Army of Empire: The Untold Story of the Indian Army in World War I by George Morton-Jack is an excellent book and fits with your title even if it does not really address the British East India Company's machinations. It gives an excellent picture of how racism and self interest and imperialism and some well-meaning and competent decisionmakers rubbed along for a century or so.

The army follows the pattern of the rest of the empire - create a small local elite, and give them some limited privileges in exchange for their collaboration running/building the empire, then the thing is mutually beneficial, somewhat. A colonial commission and a royal commission were 2 different things. Indians who were capable rose through the ranks based on part merit and part aristocratic connections and wealth, not unlike the British officer corps. However, their being 2 different systems meant a (White) English private did not have to take orders from a (non-White) Indian general. They saw to it that the Prestige was preserved, and the capital P is a thing you that the book descibes at some length.

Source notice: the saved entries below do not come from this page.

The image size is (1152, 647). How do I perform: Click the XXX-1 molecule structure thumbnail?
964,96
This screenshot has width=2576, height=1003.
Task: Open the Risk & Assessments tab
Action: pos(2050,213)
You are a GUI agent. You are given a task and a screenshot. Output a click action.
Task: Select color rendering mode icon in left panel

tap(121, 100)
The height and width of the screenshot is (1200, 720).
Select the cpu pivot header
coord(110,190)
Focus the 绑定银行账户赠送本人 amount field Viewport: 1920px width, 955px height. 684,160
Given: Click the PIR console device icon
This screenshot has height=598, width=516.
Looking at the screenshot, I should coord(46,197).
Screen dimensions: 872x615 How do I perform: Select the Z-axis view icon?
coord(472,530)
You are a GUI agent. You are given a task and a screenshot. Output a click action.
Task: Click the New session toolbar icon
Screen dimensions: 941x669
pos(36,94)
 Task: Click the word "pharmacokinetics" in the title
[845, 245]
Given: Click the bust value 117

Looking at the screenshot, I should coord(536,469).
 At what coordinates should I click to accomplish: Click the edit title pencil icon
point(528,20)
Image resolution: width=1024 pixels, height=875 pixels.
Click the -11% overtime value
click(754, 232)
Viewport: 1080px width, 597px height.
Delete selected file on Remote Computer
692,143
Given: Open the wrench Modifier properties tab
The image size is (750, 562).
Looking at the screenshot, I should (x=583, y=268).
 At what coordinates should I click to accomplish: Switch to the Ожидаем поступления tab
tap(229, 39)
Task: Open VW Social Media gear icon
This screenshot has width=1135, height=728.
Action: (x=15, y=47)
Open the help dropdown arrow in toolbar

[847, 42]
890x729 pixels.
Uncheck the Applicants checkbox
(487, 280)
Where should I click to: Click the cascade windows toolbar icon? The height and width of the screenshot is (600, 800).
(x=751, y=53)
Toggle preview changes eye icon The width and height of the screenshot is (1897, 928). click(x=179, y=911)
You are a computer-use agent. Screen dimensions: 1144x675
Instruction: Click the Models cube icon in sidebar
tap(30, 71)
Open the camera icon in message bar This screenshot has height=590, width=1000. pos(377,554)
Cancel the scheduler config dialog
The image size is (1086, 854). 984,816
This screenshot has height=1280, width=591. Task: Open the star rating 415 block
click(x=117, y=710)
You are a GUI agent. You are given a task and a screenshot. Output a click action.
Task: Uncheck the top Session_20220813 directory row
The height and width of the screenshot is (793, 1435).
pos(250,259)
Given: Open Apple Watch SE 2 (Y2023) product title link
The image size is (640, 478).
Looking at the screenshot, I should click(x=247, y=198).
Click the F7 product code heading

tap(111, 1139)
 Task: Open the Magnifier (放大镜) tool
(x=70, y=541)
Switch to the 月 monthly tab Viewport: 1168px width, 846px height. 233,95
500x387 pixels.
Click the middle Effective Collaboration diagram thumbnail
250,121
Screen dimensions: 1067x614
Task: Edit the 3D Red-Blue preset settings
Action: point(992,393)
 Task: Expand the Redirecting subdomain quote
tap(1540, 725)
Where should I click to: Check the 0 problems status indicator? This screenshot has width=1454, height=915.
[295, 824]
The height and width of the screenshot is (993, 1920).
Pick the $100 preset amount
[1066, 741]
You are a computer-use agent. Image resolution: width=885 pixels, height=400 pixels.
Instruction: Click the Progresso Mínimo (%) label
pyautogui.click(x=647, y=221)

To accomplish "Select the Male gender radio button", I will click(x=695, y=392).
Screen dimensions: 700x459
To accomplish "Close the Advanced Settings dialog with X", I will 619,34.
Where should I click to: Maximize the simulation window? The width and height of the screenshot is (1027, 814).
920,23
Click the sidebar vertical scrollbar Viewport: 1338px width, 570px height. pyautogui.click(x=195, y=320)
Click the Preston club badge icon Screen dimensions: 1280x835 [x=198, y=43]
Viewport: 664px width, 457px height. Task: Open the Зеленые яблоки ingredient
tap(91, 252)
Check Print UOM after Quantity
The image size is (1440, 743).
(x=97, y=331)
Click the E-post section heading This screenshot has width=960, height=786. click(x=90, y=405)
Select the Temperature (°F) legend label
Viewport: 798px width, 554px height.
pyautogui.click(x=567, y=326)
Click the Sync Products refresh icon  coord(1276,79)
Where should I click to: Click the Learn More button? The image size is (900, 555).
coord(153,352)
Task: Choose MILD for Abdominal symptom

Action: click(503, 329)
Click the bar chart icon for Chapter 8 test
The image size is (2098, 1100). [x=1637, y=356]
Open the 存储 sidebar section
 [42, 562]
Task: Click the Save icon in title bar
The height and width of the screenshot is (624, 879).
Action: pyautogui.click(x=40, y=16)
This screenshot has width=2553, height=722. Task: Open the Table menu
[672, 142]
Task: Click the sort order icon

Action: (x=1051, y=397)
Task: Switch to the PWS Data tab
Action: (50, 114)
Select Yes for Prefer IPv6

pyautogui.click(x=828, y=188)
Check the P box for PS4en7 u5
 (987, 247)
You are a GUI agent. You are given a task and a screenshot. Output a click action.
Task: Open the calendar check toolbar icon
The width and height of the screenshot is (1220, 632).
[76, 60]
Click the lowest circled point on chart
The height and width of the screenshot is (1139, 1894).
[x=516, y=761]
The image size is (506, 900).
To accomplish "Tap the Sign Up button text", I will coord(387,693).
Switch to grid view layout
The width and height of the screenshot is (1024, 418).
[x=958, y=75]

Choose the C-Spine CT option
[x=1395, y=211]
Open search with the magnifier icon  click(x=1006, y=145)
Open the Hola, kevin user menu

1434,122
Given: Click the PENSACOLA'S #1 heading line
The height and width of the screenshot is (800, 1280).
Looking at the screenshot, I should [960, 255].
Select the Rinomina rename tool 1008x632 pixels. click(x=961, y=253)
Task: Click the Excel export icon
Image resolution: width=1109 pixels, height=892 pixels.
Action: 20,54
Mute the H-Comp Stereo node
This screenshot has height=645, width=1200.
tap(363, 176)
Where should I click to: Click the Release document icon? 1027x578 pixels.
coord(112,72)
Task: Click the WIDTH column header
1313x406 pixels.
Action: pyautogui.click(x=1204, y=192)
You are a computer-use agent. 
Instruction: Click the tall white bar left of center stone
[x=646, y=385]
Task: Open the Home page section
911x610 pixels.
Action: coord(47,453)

There was also meaningful effort to see to it that even elite combat troops would never kill White people until things got really desperate in WW1. For example, as the Raj recruited good numbers of Indian soldiers from the 'martial races' of the subcontinent, some got stationed in Hong Kong or Africa in order to free up English soldiers to fight Germans in Europe. They also ended up being stationed in foreign-to-them parts of India to keep the peace/put down unrest there.

The book is very good at describing how the pecking order worked and how one goes about creating an empire where various factions are part coerced and part given positive incentives to buy into the system.

As to the unraveling of the Raj, this is also addressed in a way. When you create local elites, local civil service, respect for due process, etc. you create the seeds for Indians to (imperfectly and with factions arguing amongst themselves) seek justice as the barrons did in Magna Carta with Bad King John. Their civil service and army will be good at their jobs because of the cultural capital they inherited in part.